On Benguerra Island, I shifted gears from tourist to trail guide, and spent my days leading rides along the island’s untouched beaches, wandering through its varied landscapes and waterways with guests from all around the world. Within the evenings, I took the horses into the ocean to wallow and swim because the sun set, something they appeared to enjoy as much as I did.
A horse named Tequila quickly became my favorite. A captivating and mischievous character, he was sent to the island after orchestrating just a few escapes on the mainland: He learned easy methods to remove the halters from other horses, Mandy explained, and would gather them up and head toward Zimbabwe. “It became tiresome,” she added, “so he was dispatched to the island where he now rules the roost.”

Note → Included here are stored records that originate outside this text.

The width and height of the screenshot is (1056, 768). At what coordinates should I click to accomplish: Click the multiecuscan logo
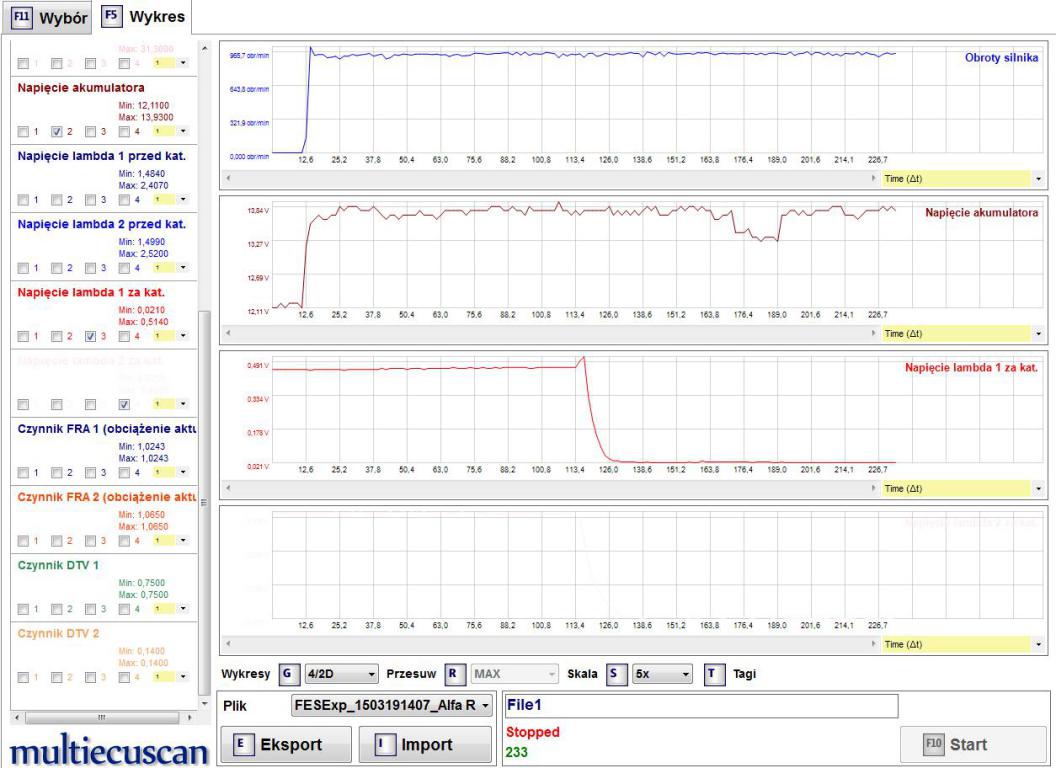(x=105, y=750)
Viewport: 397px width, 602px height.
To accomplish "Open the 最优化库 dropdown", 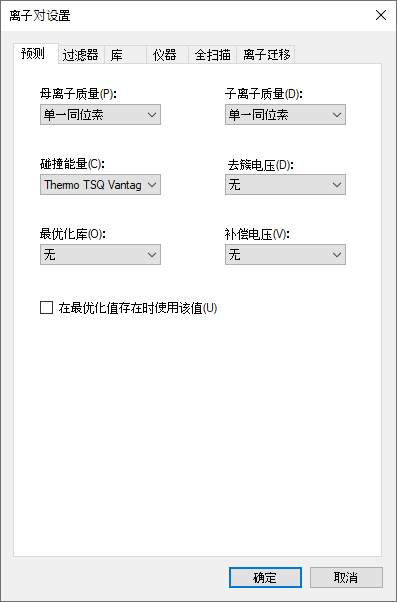I will tap(100, 255).
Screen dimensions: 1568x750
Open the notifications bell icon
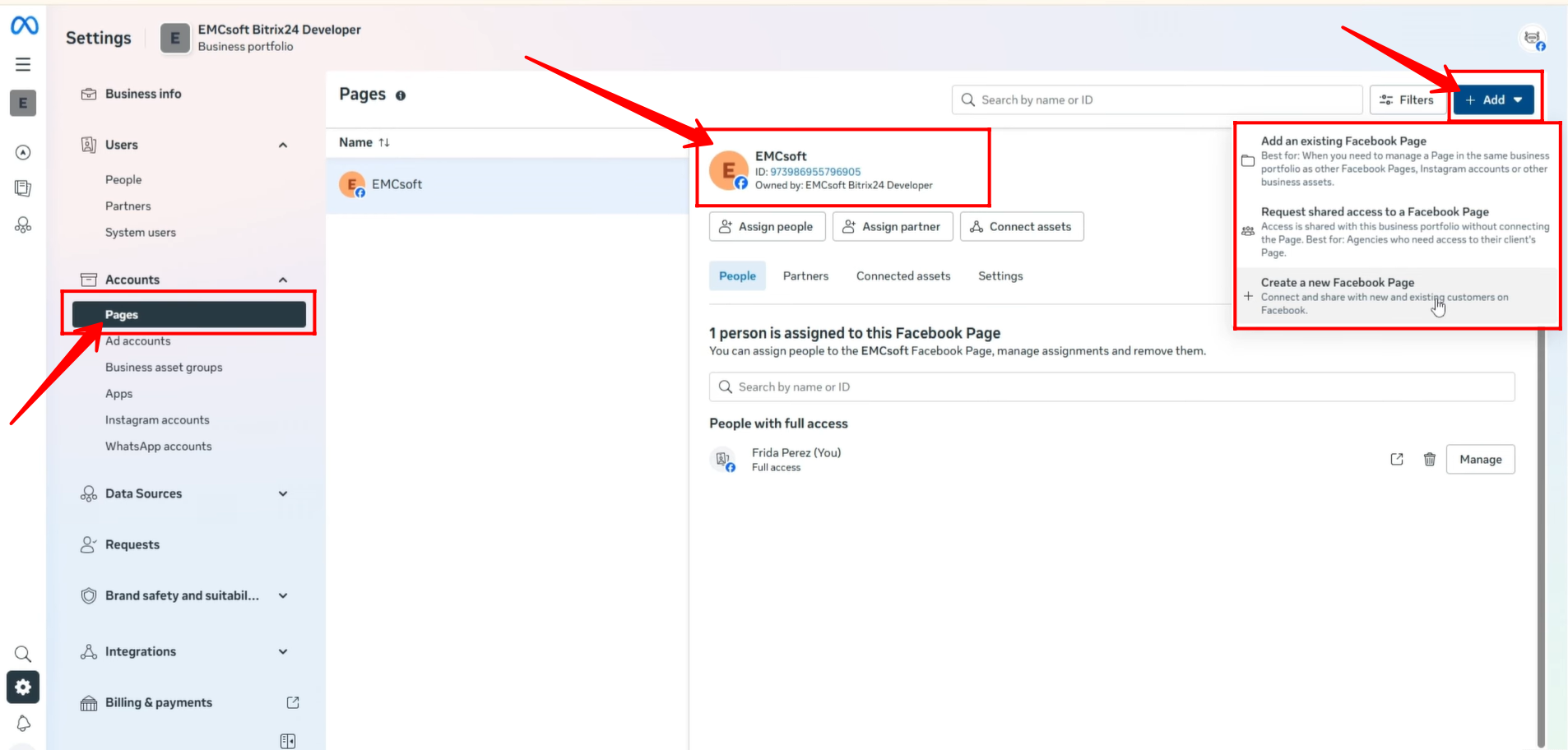coord(23,724)
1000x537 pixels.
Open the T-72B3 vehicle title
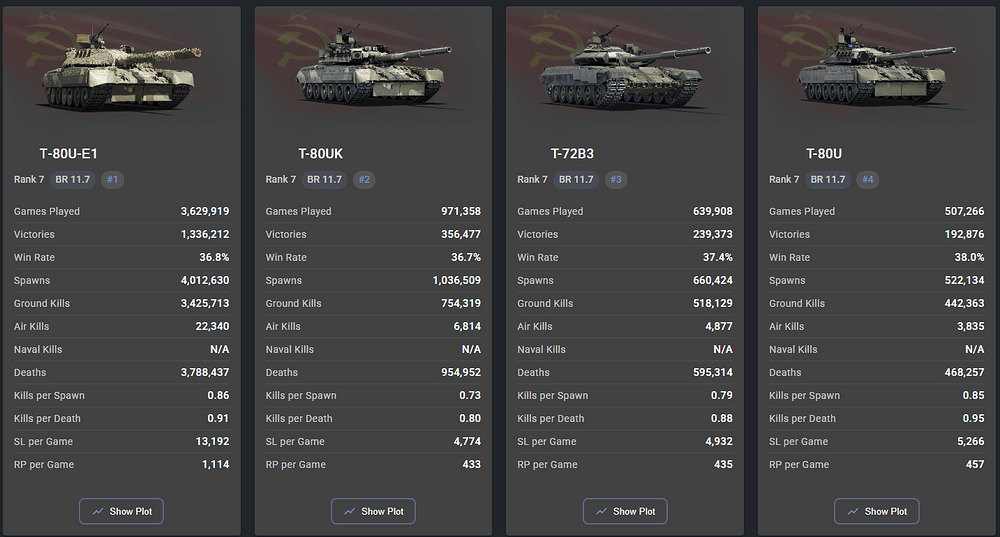(x=572, y=154)
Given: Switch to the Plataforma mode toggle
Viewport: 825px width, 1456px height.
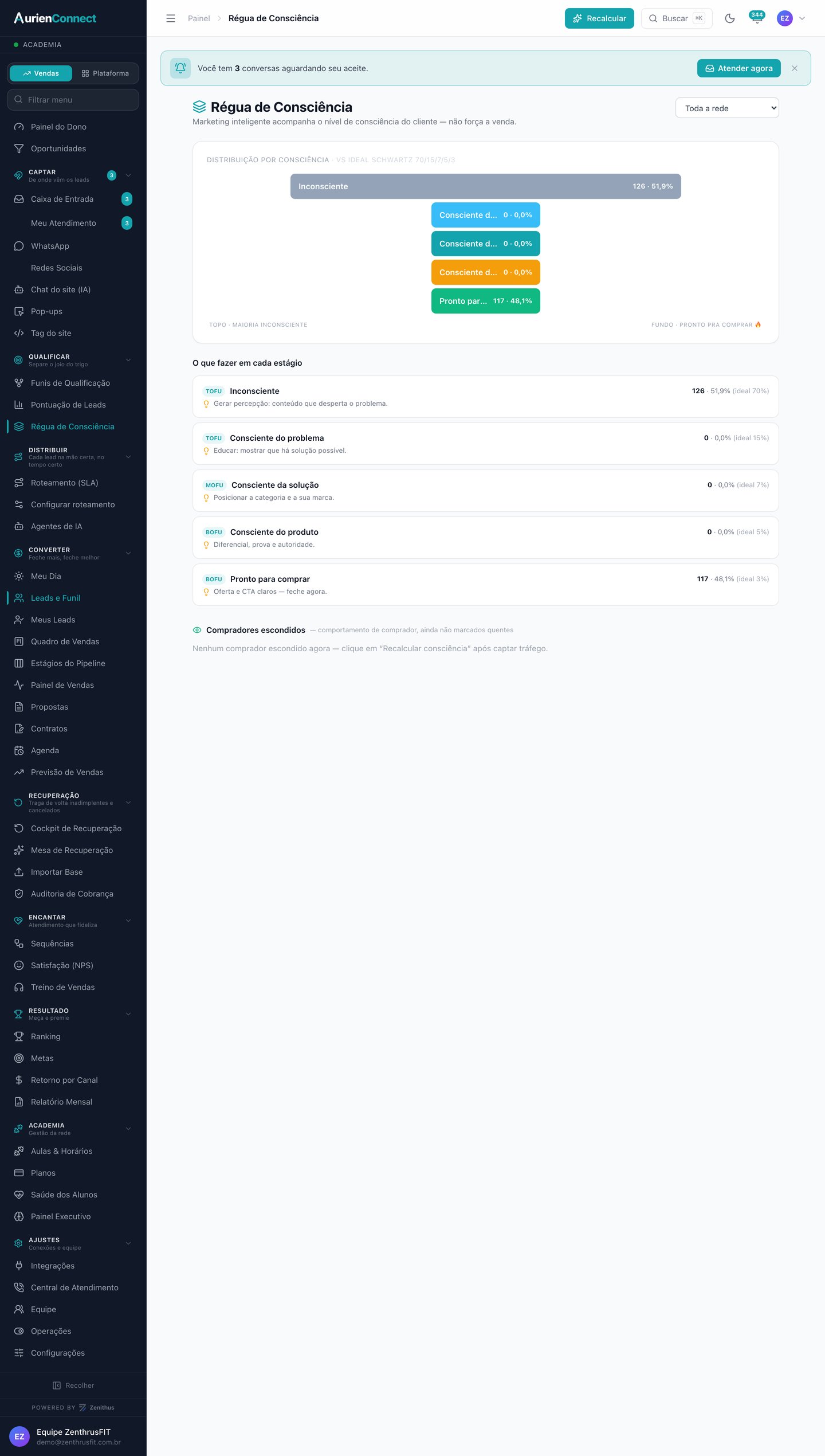Looking at the screenshot, I should click(x=105, y=73).
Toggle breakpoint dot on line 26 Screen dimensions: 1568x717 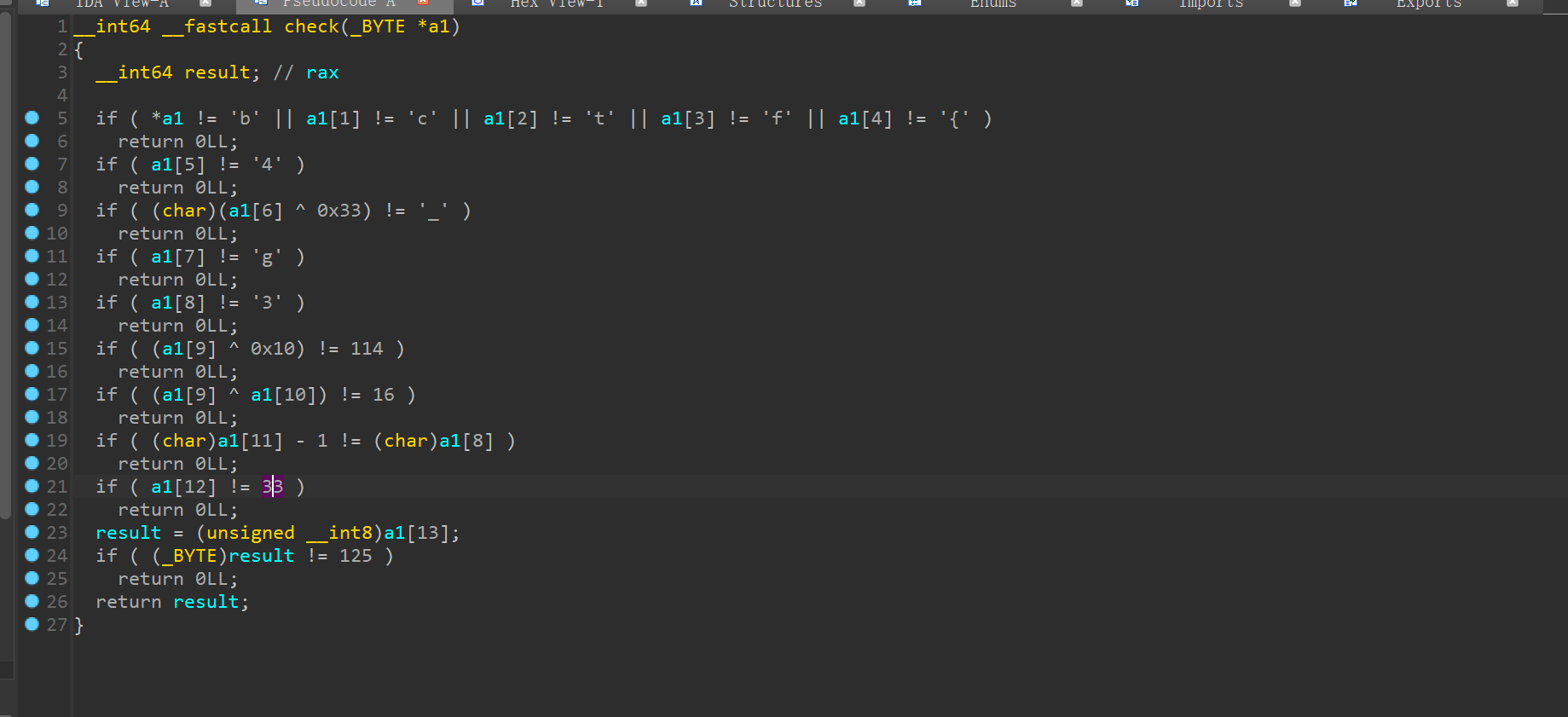(x=32, y=601)
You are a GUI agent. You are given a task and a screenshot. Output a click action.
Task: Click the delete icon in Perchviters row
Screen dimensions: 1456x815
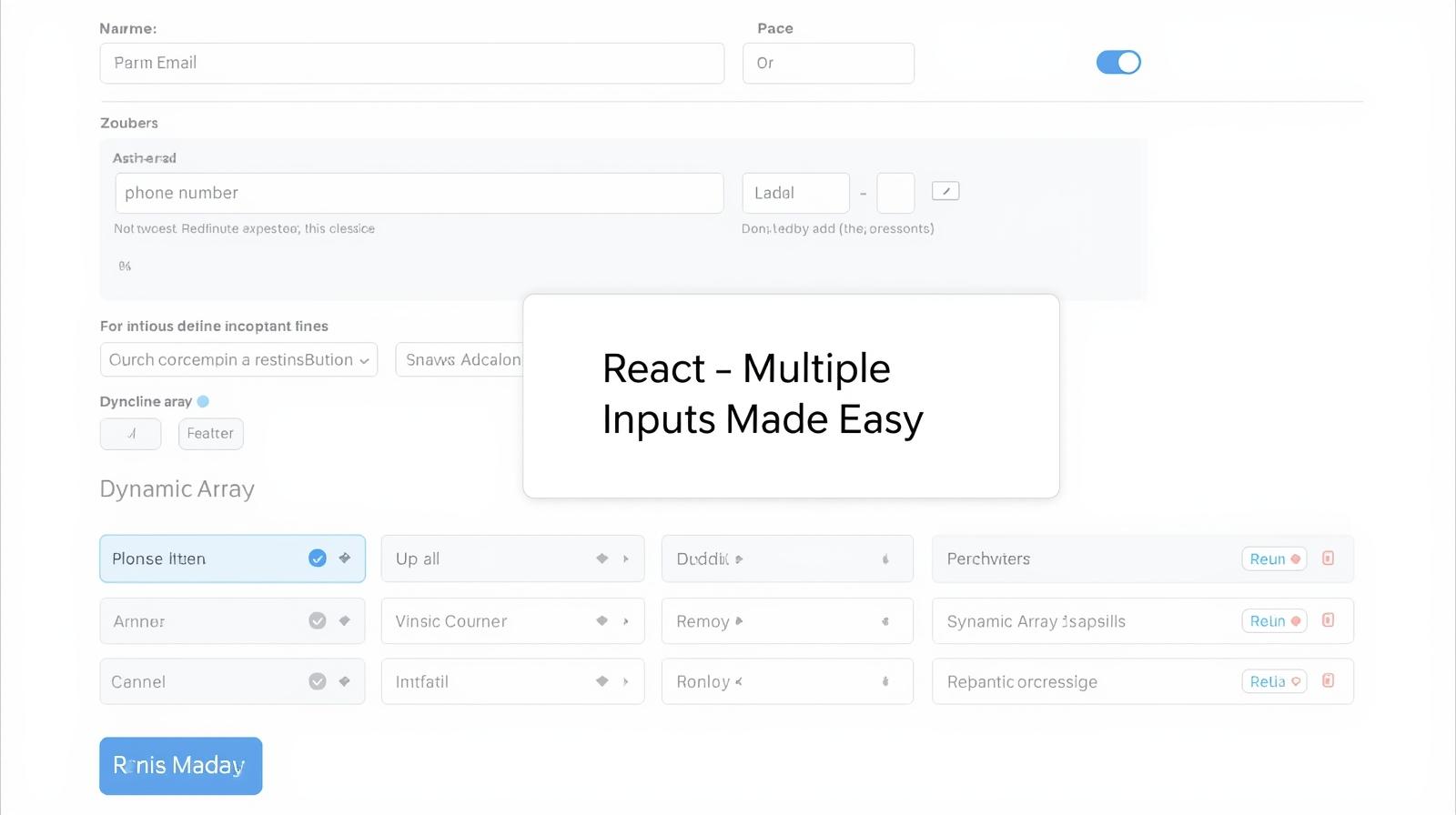click(x=1328, y=558)
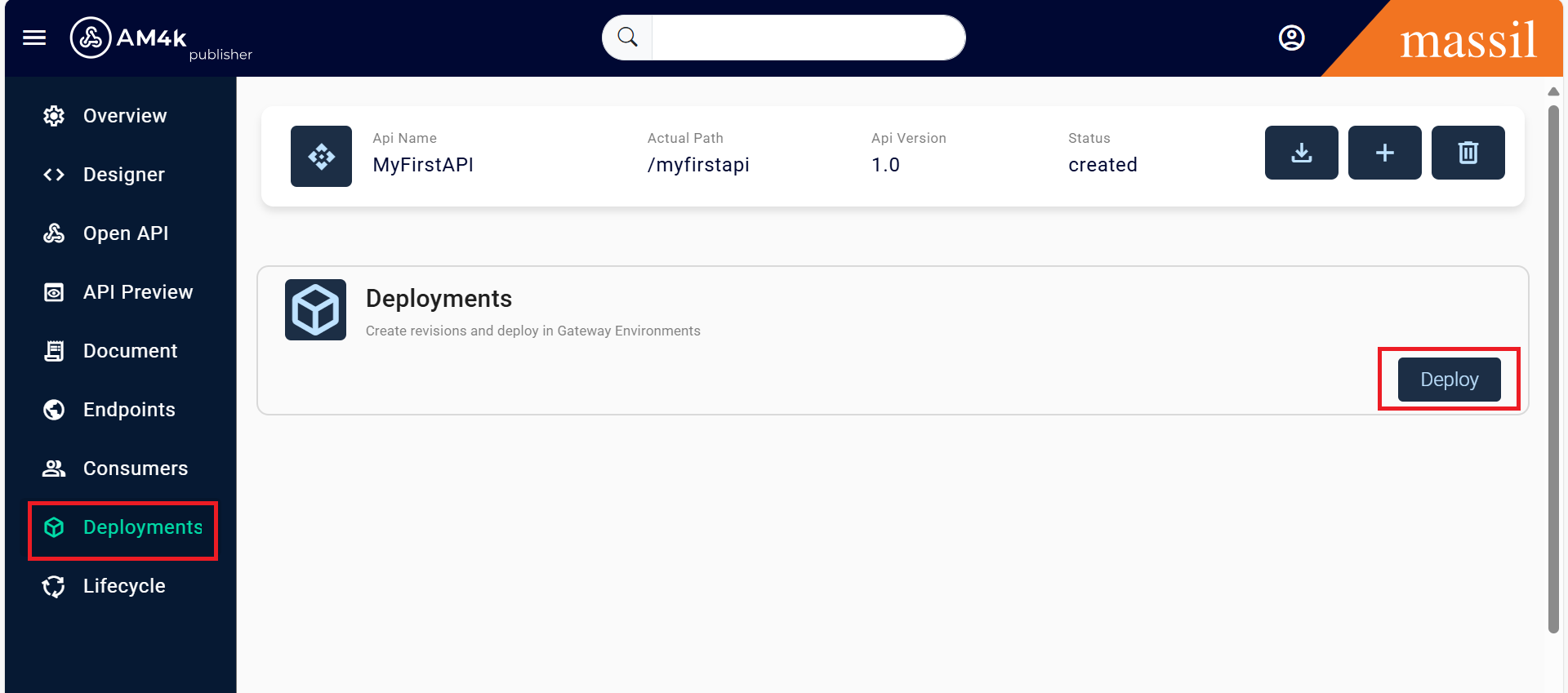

I also became very keen on a sweet but temperamental mare called Princess who was rescued by the Retzlaffs after suffering a terrible injury from a bullet wound through her withers, the best a part of a horse’s back. “It took years to heal her,” Mandy said.
The Retzlaffs’ dedication and affection for his or her horses resonated deeply with me and is a source of inspiration. “Once you tackle the responsibility of caring for animals, there is no such thing as a turning back,” Mandy told me. “They depend on you for every part. Our horses were saved — and, in the long run, they saved us.”
“They provided a family of refugees with a living,” she added. “Day-after-day is a comfortable day surrounded by my horses.”